Other versions exist (like 3 and 5, which are namespace-based) but they are less commonly used in practice.
UUID Collisions
"But wait," you might say, "if Version 4 UUIDs are random, couldn't they collide?"
Theoretically, yes. But let's put this in perspective: if you generated 1 billion UUIDs per second and kept doing this for 100 years, the probability of a collision would still be very low. The total possible range of unique values is 2^122 (not quite 2^128 due to some version bits). For practical applications, you can safely assume you'll never run into a collision with Version 4 UUIDs.
When Should You Use UUIDs?
UUIDs sound pretty great, so let's use them for everything, right? Interestingly enough, UUIDs aren't always the best choice, and it's important to understand the trade-offs.
We've already touched upon their benefits. It can briefly be distilled into these points:
- globally unique without coordination
- perfect for distributed systems
- can be generated anywhere without central coordination and with little cost
- no information leakage (with Version 4)
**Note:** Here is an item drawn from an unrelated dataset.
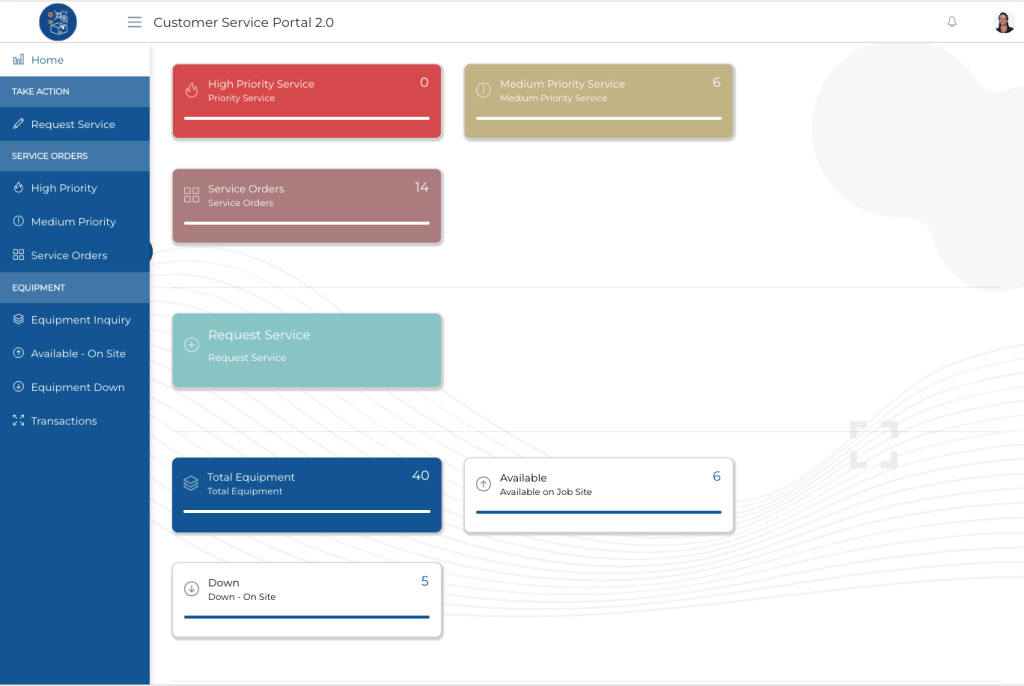The height and width of the screenshot is (686, 1024).
Task: Open the hamburger menu next to the portal title
Action: pyautogui.click(x=134, y=21)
But, there are also subtle disadvantages that may be important in certain contexts:
- they take up more space than sequential IDs
- they are less efficient for database indexing
- they're not as human-readable as sequential numbers
UUIDs vs Other Identifier Types
Sequential IDs, as already mentioned, are one alternative. They're usually good enough for single-database applications, where you need simple, efficient primary keys. However, they become problematic in distributed systems where multiple nodes need to generate IDs independently, for reasons already explained above.
Hash-based IDs are another alternative. While some UUID versions (3 and 5) do in fact use hashing, general-purpose hashing is better suited when you need a consistent identifier based on content. Remember that in hashing, the same input always gives the same hash, which might not be what you want for unique identification.
Here's a quick cheat sheet that I use to help me decide.
Choose UUIDs when:
- you're building distributed systems
- you need IDs that can be generated independently
- global uniqueness is more important than storage efficiency
- you want to avoid coordination overhead
Go with alternatives when:
- you're working with a single node/database
- storage space is at a premium
- you need human-readable IDs
- performance is critical and you need the most efficient indexing
As the mantra goes, there's no one-size-fits-all solution. The best choice will always depend on your specific requirements, system architecture, and constraints.